Though Janie aspires to be independent and strong, she struggles to escape the common gender norms of her society. She wants to be different, but the societal views of those who raised and influenced her are so hard-wired into her person that she cannot avoid or dismiss the feelings of the necessity to marry as quickly as she can. Janie goes through three marriages with men. Two of these relationships were abusive and mentally and physically damaging to her. The third relationship, though better and much closer to the true love Janie was looking for, ends tragically. Because of this, Janie never fully develops into the independent and healthy woman she wants to be. She only sort of achieves the independence she was searching for after her third relationship, which by then she is scarred from her previous abusive circumstances. Hurston said it best herself, “she had waited all her life for something, and it had killed her when it found her.”

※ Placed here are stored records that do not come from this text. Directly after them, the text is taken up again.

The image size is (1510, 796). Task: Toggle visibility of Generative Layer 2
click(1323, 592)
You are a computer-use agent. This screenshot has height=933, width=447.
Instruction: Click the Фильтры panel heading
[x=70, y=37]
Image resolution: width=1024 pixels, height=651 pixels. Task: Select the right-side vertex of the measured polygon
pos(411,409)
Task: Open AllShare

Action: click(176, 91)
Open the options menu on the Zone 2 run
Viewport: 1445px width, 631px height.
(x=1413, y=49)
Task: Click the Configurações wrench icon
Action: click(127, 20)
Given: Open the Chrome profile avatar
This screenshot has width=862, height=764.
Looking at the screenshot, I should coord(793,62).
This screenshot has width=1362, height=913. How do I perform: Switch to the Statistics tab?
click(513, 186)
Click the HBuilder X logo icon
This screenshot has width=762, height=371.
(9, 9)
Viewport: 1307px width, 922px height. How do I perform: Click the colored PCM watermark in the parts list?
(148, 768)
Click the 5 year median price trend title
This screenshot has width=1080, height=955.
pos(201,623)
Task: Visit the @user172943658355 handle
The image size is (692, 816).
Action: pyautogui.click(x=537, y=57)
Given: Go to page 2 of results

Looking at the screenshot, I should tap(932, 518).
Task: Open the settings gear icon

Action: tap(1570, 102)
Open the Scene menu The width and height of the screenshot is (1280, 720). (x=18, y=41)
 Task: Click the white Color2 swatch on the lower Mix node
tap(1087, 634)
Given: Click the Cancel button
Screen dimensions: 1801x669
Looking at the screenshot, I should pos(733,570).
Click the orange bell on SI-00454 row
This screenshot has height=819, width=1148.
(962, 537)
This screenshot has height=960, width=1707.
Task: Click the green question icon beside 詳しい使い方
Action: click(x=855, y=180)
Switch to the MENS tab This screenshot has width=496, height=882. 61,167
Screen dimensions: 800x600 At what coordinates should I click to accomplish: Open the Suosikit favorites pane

Thanks to Janie’s cultural surroundings, she found it nearly impossible to achieve her goals of independence and feeling of worth. Her life and character as well as her very essence were so substantially influenced by her social surroundings so that she could hardly achieve her personal goals. It is made evident by Their Eyes Were Watching God that Hopkins’ proposition has grounds to it. People really are influenced by their surroundings just as much as they might be by things like fate, destiny, or any supernatural force. If Janie’s cultural surroundings would have been different, her life could may have been changed crucially–and most likely for the better.